Sample client_secret.json file

{
  "web": {
    "client_id": "xxx",
    "project_id": "xxx",
    "auth_uri": "https://accounts.google.com/o/oauth2/auth",
    "token_uri": "https://oauth2.googleapis.com/token",
    "auth_provider_x509_cert_url": "https://www.googleapis.com/oauth2/v1/certs",
    "client_secret": "xxx",
    "redirect_uris": [
      "http://localhost:8000/callback"   ---> This should match what you have configured on step 2, when creating your OAuth Client on Google
    ],
    "javascript_origins": [
      "http://localhost:8000"
    ]
  }
}

(3) Config for GCS Bucket access to get Testnet data.

  • verify in cdp_processor/config.toml that destination_bucket_path has the correct GCS bucket name for target GCS bucket.
  • Make sure to have a valid GCP authentication context installed on local workstation to access the GCS bucket configured in cdp_processor/config.toml, this is a good reference on how-to https://github.com/stellar/go/blob/master/services/galexie/README.md#set-up-gcp-credentials
  • The processing is pre-set for Testnet network, it has been hardcoded to testnet history archives and passphrase.

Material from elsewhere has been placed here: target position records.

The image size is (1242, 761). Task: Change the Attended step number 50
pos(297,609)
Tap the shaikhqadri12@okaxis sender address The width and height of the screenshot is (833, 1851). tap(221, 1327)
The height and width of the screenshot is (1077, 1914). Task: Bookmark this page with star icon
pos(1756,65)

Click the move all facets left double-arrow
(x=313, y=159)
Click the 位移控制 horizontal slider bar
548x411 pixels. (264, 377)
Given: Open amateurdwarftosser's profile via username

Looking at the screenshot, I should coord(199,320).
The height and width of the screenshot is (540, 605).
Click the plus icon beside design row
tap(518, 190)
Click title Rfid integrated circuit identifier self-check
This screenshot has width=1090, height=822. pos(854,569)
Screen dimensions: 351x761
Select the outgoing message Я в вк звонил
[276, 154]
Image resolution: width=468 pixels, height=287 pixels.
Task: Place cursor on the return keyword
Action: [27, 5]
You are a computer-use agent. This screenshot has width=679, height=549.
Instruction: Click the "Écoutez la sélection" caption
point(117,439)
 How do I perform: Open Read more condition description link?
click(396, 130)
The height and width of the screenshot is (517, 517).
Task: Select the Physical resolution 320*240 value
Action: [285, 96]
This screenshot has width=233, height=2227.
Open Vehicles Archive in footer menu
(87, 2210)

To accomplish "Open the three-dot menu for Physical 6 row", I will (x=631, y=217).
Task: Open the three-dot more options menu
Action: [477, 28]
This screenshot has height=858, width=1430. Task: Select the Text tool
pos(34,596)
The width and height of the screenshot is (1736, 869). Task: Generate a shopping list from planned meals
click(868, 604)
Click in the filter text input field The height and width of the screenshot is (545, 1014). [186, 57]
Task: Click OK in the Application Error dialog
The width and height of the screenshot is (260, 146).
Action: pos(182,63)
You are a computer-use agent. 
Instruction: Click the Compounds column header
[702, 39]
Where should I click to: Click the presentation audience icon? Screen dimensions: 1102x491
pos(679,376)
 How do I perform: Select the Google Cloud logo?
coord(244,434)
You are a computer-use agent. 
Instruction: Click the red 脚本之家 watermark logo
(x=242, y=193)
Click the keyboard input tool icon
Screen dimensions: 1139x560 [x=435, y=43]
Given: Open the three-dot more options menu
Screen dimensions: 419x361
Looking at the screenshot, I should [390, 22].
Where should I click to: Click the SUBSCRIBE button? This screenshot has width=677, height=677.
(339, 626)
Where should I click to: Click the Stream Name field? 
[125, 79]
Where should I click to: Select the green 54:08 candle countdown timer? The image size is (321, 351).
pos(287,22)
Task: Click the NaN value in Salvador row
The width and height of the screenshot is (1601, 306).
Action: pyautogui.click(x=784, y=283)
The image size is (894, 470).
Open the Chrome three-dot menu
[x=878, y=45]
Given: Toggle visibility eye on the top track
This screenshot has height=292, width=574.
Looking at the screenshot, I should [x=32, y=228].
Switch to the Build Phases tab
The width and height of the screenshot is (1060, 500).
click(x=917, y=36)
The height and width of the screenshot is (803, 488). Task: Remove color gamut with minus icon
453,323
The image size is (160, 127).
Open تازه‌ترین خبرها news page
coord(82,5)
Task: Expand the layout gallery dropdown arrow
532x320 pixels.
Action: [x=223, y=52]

(4) Create and fund four test accounts on Testnet. You have 3 choices on how to go about it.

  • use Stellar Laboratory:
  • User Stellar Freighter browser extension.
  • Enable the account seeding tool, SEED_ACCOUNTS, it is included in this repo. When enabled, it create the accounts on Testnet, fund them, and inject the accounts into the local fraudulent accounts data(can skip step #5).
    • You can find the generated Acc-1 through Acc-4 key pairs from the cdp_processor log outout via docker-compose logs cdp_processor.

afterwards, you should have four public account id's:

Acc-1 = G...

Acc-2 = G...

Acc-3 = G...

Acc-4 = G...

(5) Acc-1, Acc-2 and Acc-3 can be artificially inserted into the local fraudulent accounts data, which are also fed externally from stellarxpert feed, this is to facilitate repeateable demo, as these new accounts won't be marked as fraudulent in stellarxpert feed.

  • Skip this step if you used SEED_ACCOUNTS during step #4, this has been done for you.
  • Edit ./fetch_store_unsafe_accts/test_data_config.json, and set the account addresses you just created into that file, when demo is started, they will be seeded automatically into local fraudulent accounts data.

Build and Run the Demo

Demonstrate the fraud detection can be done against these testnet accounts:

  1. run docker compose up --build -d from top folder of repo.
  2. browse to localhost:8000, login
  3. register Acc-2 for watch
  4. Create a tx to send payment from Acc-1 to Acc-2, use lab or freighter.
  5. Go to activity list, see this payment show up as a fraud related to Acc-2, may need to refresh to see it arrive, click on the tx hash link to see detail on horizon
  6. Delete Acc-2 from watcher registration, and create new watcher registration for 'all accounts' checkbox
  7. Create a tx to send payment from Acc-4 to Acc-3, use lab or freighter.
  8. Go to activity list, see this payment show up as a fraud related to Acc-3 due to 'all accounts', click on the tx hash link to see detail on horizon.
  9. run docker compose down from top folder of repo to stop the demo.